第1章
第1章 摆好了刑具,人却吓晕了
大业十七年的三月初三,这是公主苏郁这辈子最开怀的好日子。
原因在乎,她的三皇兄,她斗了七年的死对头苏渭,终于被贬为庶人流放到岭南去了。
这是三皇子苏渭滚出大周皇城的日子,整个五公主府上上下下弥漫着一种异常忙碌的气息。尤其在别院里,十来个彪形大汉搬着刑凳刑架板子夹棍烙铁盐水辣椒水来来回回,大约十七八件刑具整整齐齐地陈列在五公主歇脚的贵妃榻前。
苏郁优雅地尝了一口汉阳新进贡的雨前茶,甚为欣慰地望着眼前一道道刑具。她估摸着时辰,人也是该到了。
月门外路过的仆役何尝见过此等阵仗,议论纷纷。
“公主这是要去大理寺当郎官了?”
“什么话,公主要去也是做他大理寺的寺卿,做什么郎官?”
“那摆这些家伙什儿是要作甚?”
“听说啊,是要对付咱们公主的死对头。”
“死对头?今儿那三皇子不就被废出京了,公主要怎的对付他?”
“哪儿是什么三皇子。”一位在公主府侍奉多年的仆役道,“是三皇子府上的长史。”
“一个长史还要公主这么费心?”
“那位可不是寻常人。”这人感慨,“要不是她,公主何至于与那三皇子斗这么多年。就如三皇子这般蠢钝,猪都比他扶得上路!”

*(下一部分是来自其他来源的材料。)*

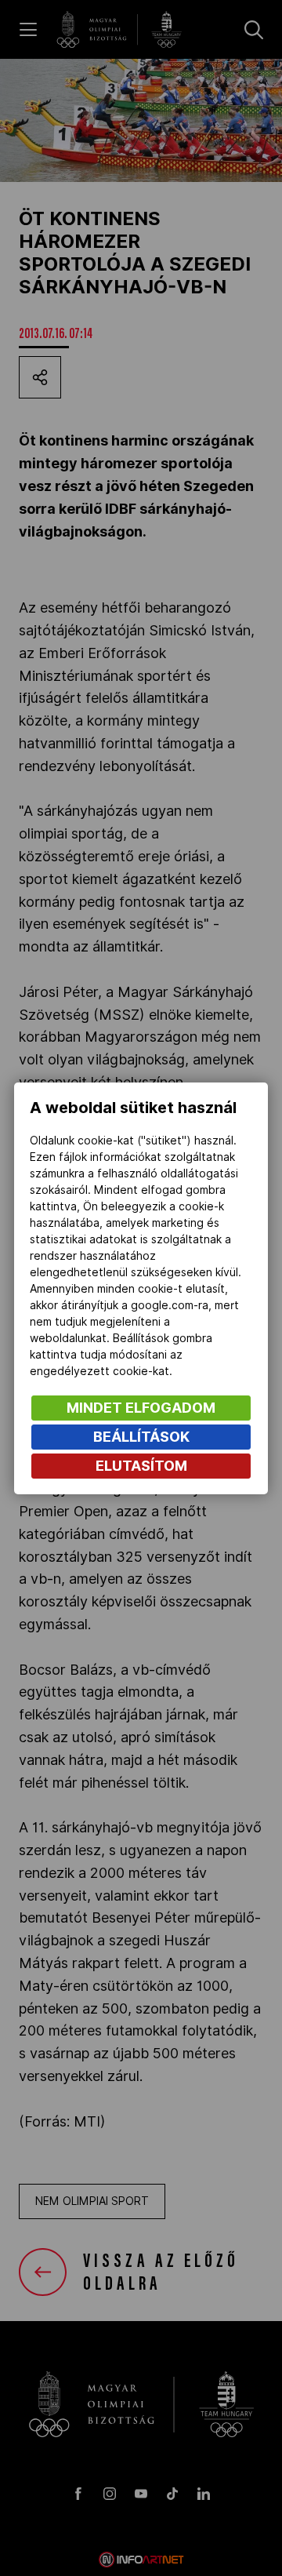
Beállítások (141, 1436)
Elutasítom (141, 1465)
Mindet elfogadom (141, 1407)
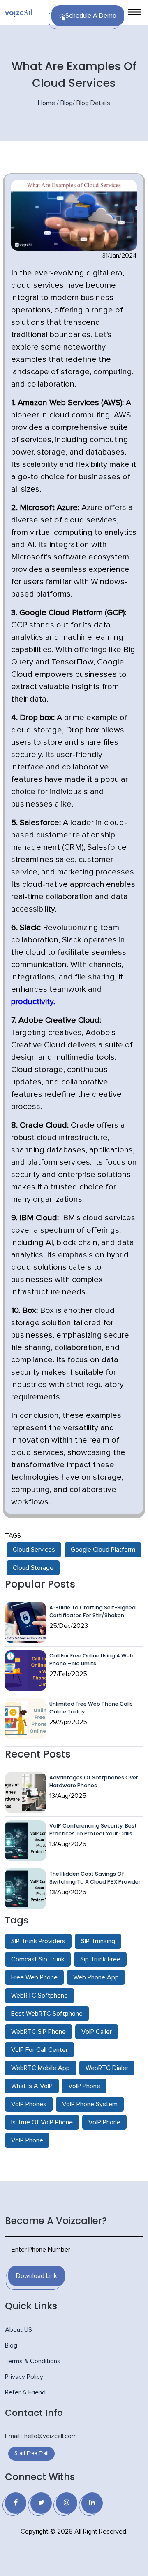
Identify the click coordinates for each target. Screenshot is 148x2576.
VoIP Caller (96, 2031)
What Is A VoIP (32, 2086)
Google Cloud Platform (103, 1549)
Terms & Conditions (32, 2361)
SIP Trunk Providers (38, 1941)
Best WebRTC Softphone (47, 2013)
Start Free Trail (31, 2453)
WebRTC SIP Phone (38, 2031)
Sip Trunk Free (100, 1959)
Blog (66, 103)
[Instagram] (66, 2503)
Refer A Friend (25, 2392)
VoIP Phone (84, 2086)
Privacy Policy (24, 2376)
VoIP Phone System (90, 2104)
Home (46, 103)
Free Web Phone (34, 1977)
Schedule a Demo (90, 15)
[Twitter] (41, 2503)
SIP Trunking (98, 1941)
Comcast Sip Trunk (38, 1959)
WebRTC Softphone (39, 1995)
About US (18, 2330)
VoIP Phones (28, 2104)
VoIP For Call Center (39, 2050)
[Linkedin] (92, 2503)
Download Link (36, 2276)
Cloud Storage (33, 1567)
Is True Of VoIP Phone (42, 2122)
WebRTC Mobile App (40, 2068)
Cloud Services (34, 1549)
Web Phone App (96, 1977)
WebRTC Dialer (107, 2068)
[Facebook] (15, 2503)
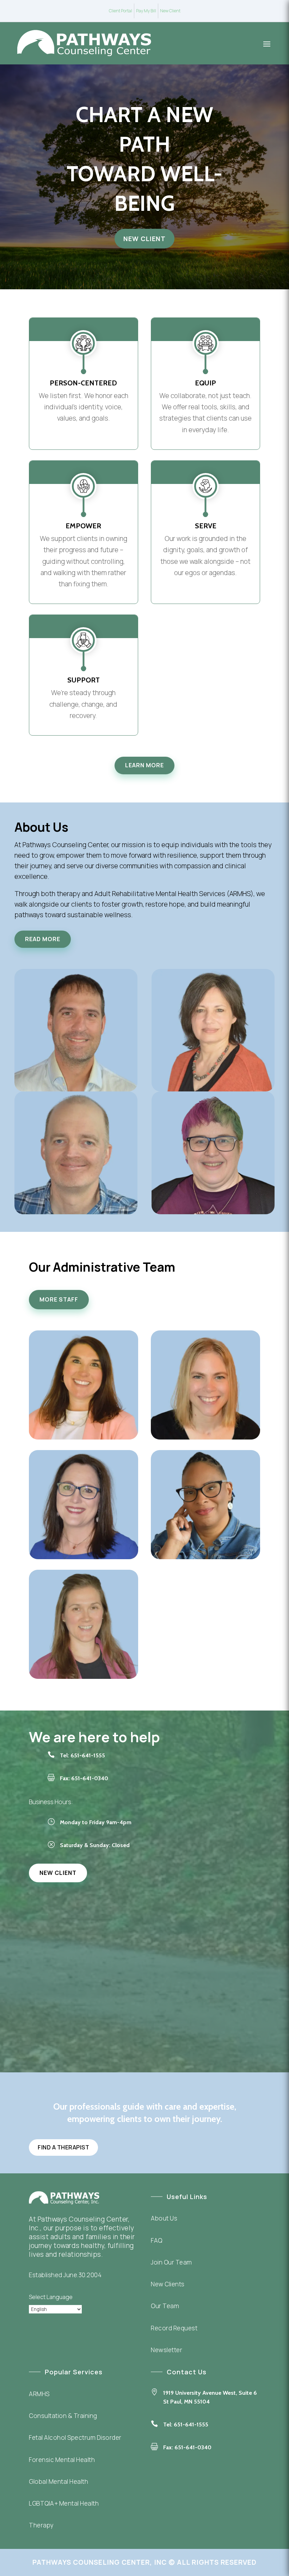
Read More (42, 939)
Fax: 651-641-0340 (187, 2447)
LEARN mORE (144, 765)
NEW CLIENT (144, 238)
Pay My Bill (146, 11)
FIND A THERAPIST (63, 2147)
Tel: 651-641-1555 (82, 1755)
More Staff (58, 1299)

三皇子苏渭蠢钝如猪,是整个大周人尽皆知的事情,是以他能和五公主苏郁斗上这么多年,人人都猜测他走了大运,不然以他的人品才学,早就让五公主斗得底裤都输光了。
“那这人可真是神了。”
“这人再神,摊上三皇子这么个主子,那也是惨咯。她帮着三皇子和咱们公主作对,这么多年,公主早就恨透了她,这不,这人啊跟着三皇子遭牵连,本来是要砍脑袋的,公主暗中教大理寺直接把这人贬成奴籍,又把她的籍契攥在手里,等会儿人就接回来了。”
“接回来?公主难道还要用昔日的死对头?那公主也太宽宏大量了!”
“呸,还用她!只怕是要折磨的!”那人指了指一排整整齐齐的刑具,“瞧见没有,一会儿,这儿的血,只怕擦都擦不干净咯……”
午时,晴光如翠,天似琉璃。
苏郁让人添了杯茶,外头贴身侍从沈越走了进来,拱手道:“公主,人带来了。”
“把她带上来。”
公主府门外,慕椿狠狠打了个冷颤,看了看两个押解她的彪形大汉,努力地笑了笑:“两位大哥……你们一个月,多少例银啊?”

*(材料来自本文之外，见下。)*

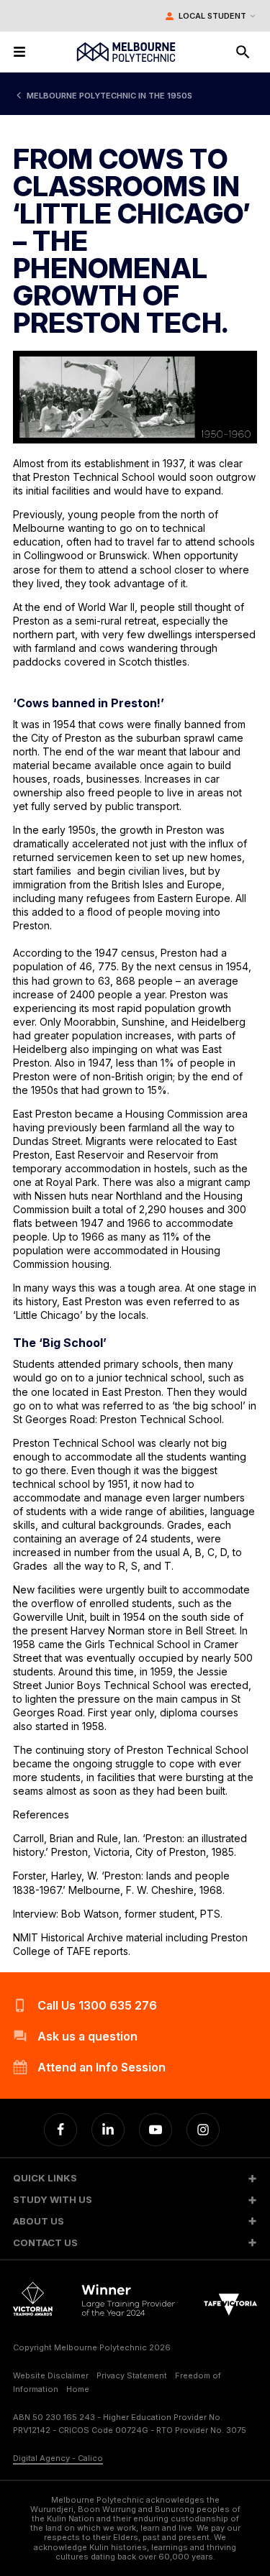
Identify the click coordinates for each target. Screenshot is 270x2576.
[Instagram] (203, 2129)
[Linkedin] (108, 2129)
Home (77, 2389)
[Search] (242, 52)
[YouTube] (155, 2129)
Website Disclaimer (51, 2375)
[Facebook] (60, 2129)
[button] (135, 2178)
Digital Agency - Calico (58, 2458)
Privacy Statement (131, 2375)
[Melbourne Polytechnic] (126, 52)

两个大汉面面相觑,也不理她,只因公主交待过,千万不能听这个舌灿莲花的女人讲话。
慕椿又道:“是这样的,我呢……虽然成了阶下囚,但我这个人一向居安思危,是以一早给自己存了二百两安家银子,两位大哥只要放我一条生路,不不不……你们只要别让我见你们公主,杀了我,这钱就是你们的了。”

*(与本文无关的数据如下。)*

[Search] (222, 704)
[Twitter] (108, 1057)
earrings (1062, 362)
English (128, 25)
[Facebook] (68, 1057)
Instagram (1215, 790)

两个大汉面面相觑,还不等慕椿第三句话出口,沈越从里头出来,冷笑道:“慕长史,你买人也不看看地方。”
慕椿勉强笑道:“沈侍卫长……好久不见啊。”
沈越和她也算是熟人,闻言半讥半笑,道:“是啊,不想慕长史混到了这地步,还真是可怜啊……”
“唉,时运不济啊。”慕椿感慨,“我知沈大人是个好人,要不……看在我们相交相识这么些年的份儿上,您在郁公主面前替我求求情……”
“好啊。”
慕椿一怔:“好、好?”
“好,我定然一五一十地告诉公主,说你慕长史大难临头了,还想着从我公主府收买人心。”沈越冷笑着转身,“押进来。”
天朗气清,苏郁已经想好了该如何作践慕椿这个死对头。要不是她扶着三皇兄,自己那用得着和他斗了七年才这么个结果。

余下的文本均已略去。